Task to carry out —
Reproduce the items word for word, starting at the line that has "Task: Select 'cover' background-size option" and running through the end of the items. Leave the pictures out of your copy.

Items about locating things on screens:

--- start ---

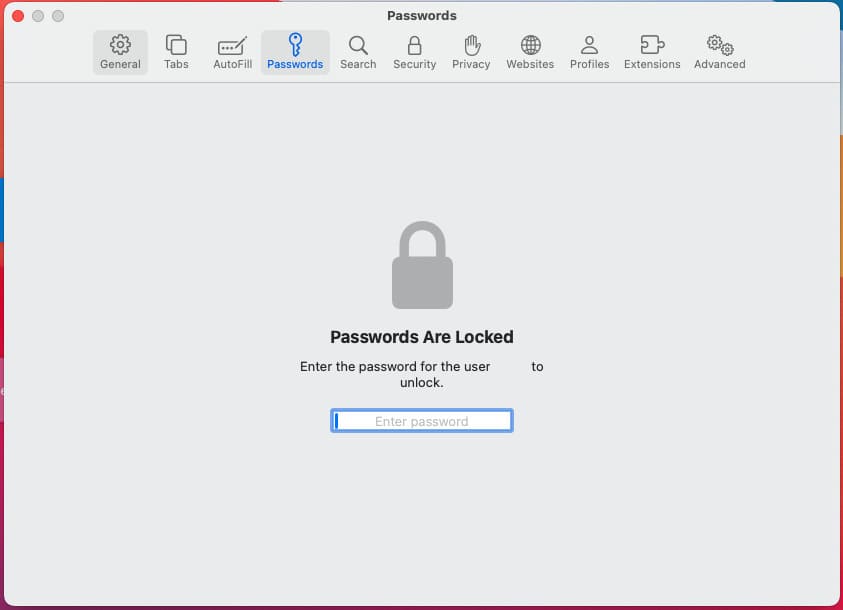The image size is (843, 610).
Task: Open the Search magnifying glass pane
Action: 358,45
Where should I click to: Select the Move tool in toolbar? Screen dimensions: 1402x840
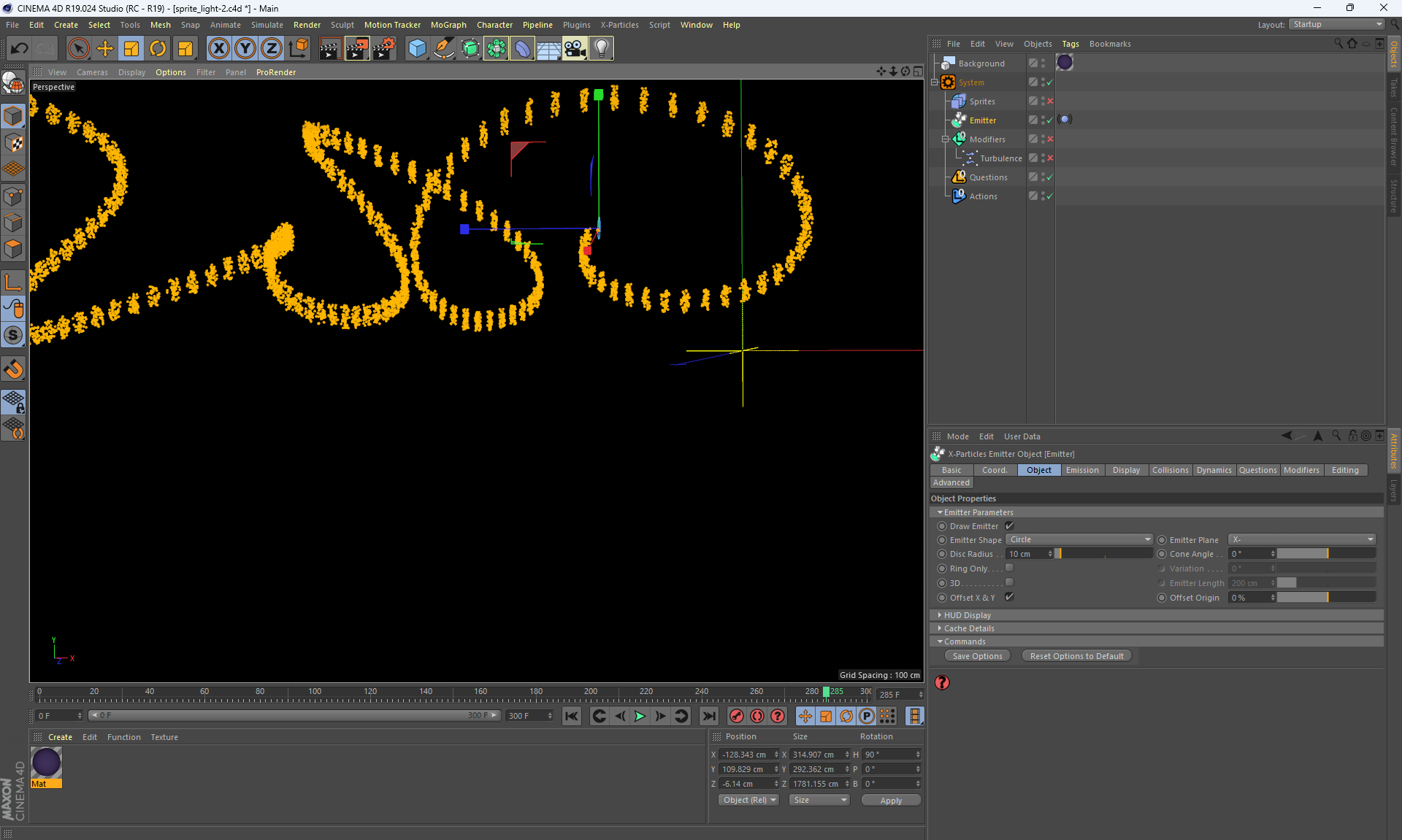point(105,49)
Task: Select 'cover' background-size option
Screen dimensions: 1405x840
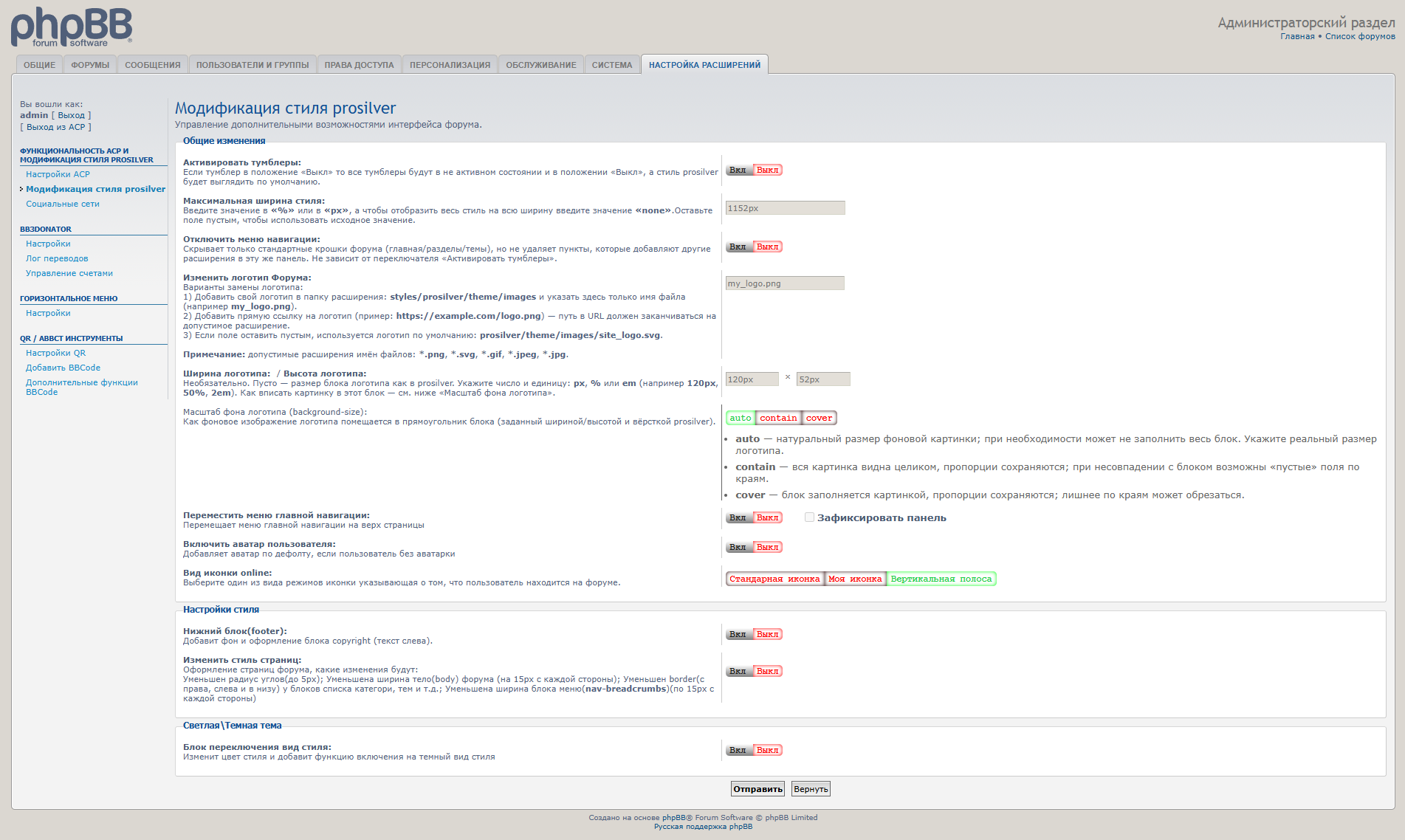Action: point(819,419)
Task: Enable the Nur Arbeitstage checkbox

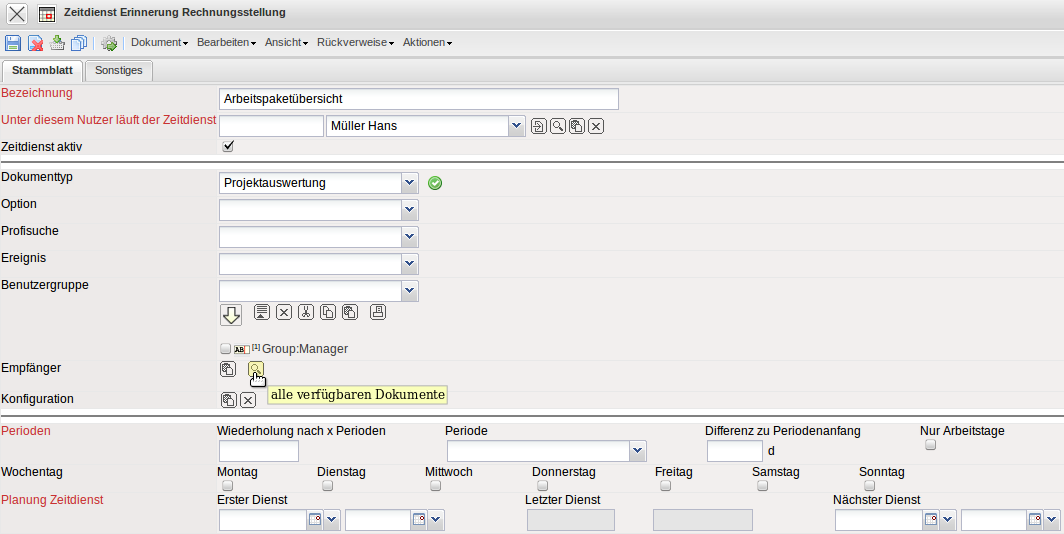Action: pyautogui.click(x=931, y=445)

--- end ---

Answer to the exercise —
Task: Select 'cover' background-size option
Screen dimensions: 1405x840
Action: point(819,419)
Task: Enable the Nur Arbeitstage checkbox

Action: pyautogui.click(x=931, y=445)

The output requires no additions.